AIM OF THE TASK
Copy the records from the line with "Task: Decrease the" to the line with "point(724,126)", both lines included, leaving out the pictures.

PROVIDED MATERIAL
_ _ _ _ _

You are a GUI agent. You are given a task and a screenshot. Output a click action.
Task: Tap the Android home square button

_ _ _ _ _

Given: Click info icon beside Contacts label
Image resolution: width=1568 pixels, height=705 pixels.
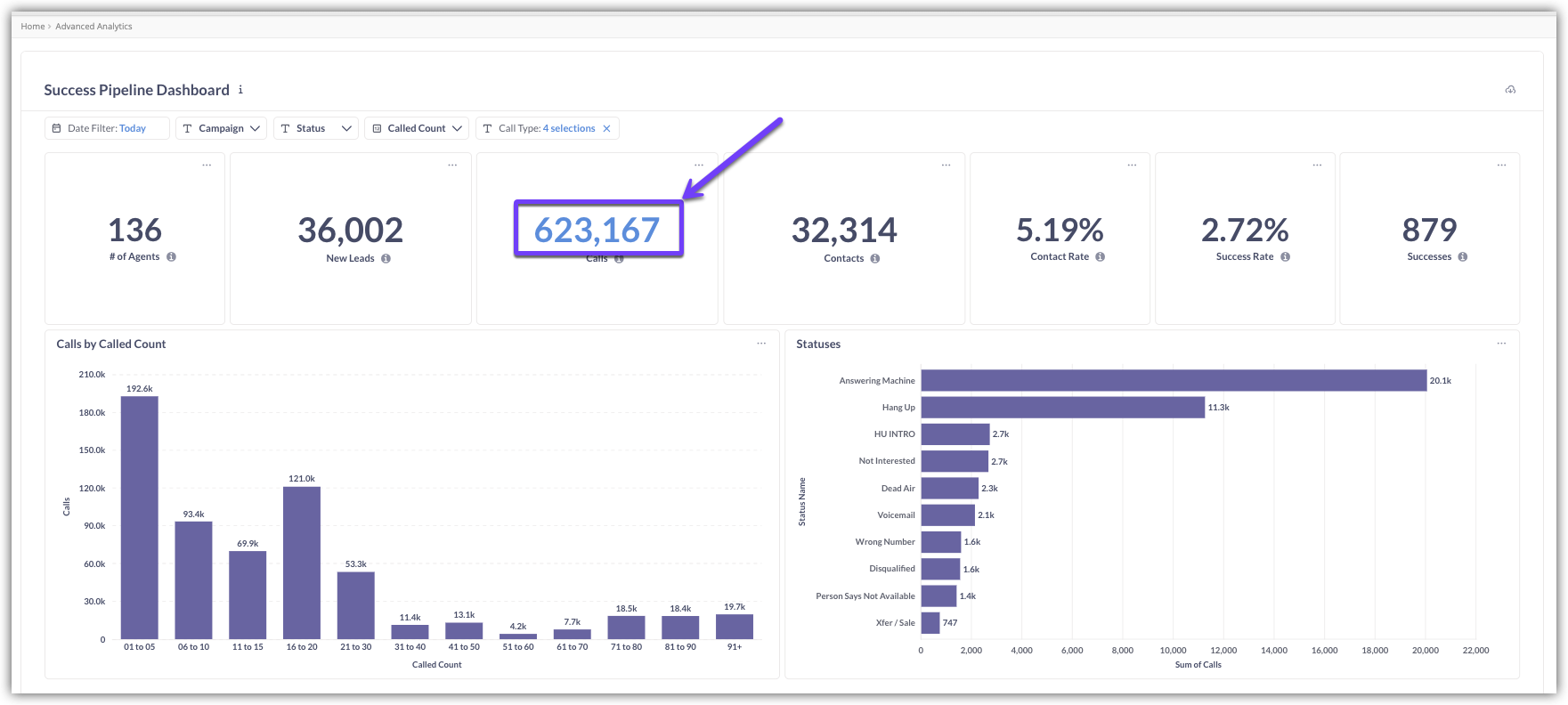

_ _ _ _ _

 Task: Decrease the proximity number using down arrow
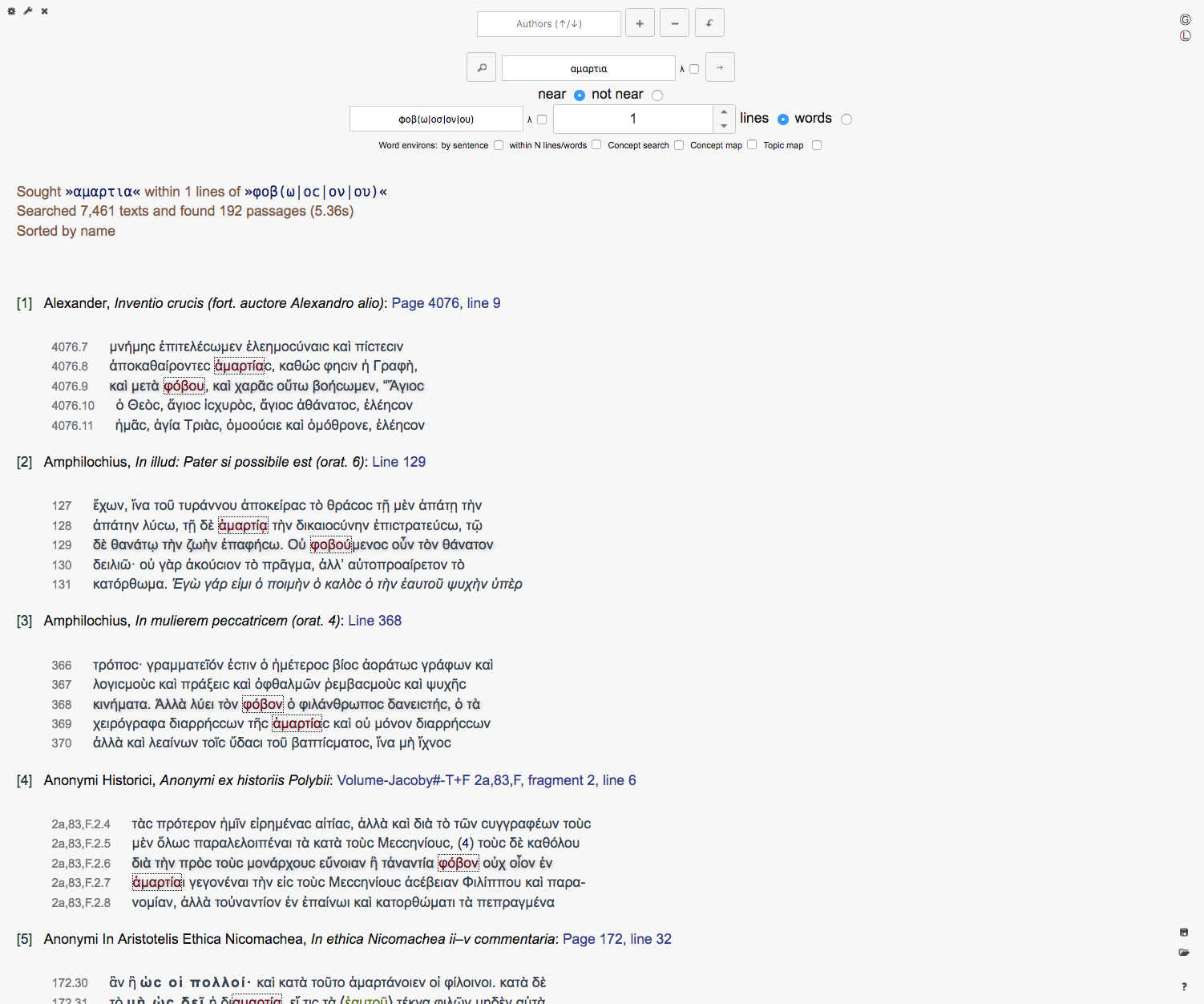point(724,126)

_ _ _ _ _

TASK OUTPUT
 Task: Decrease the proximity number using down arrow
point(724,126)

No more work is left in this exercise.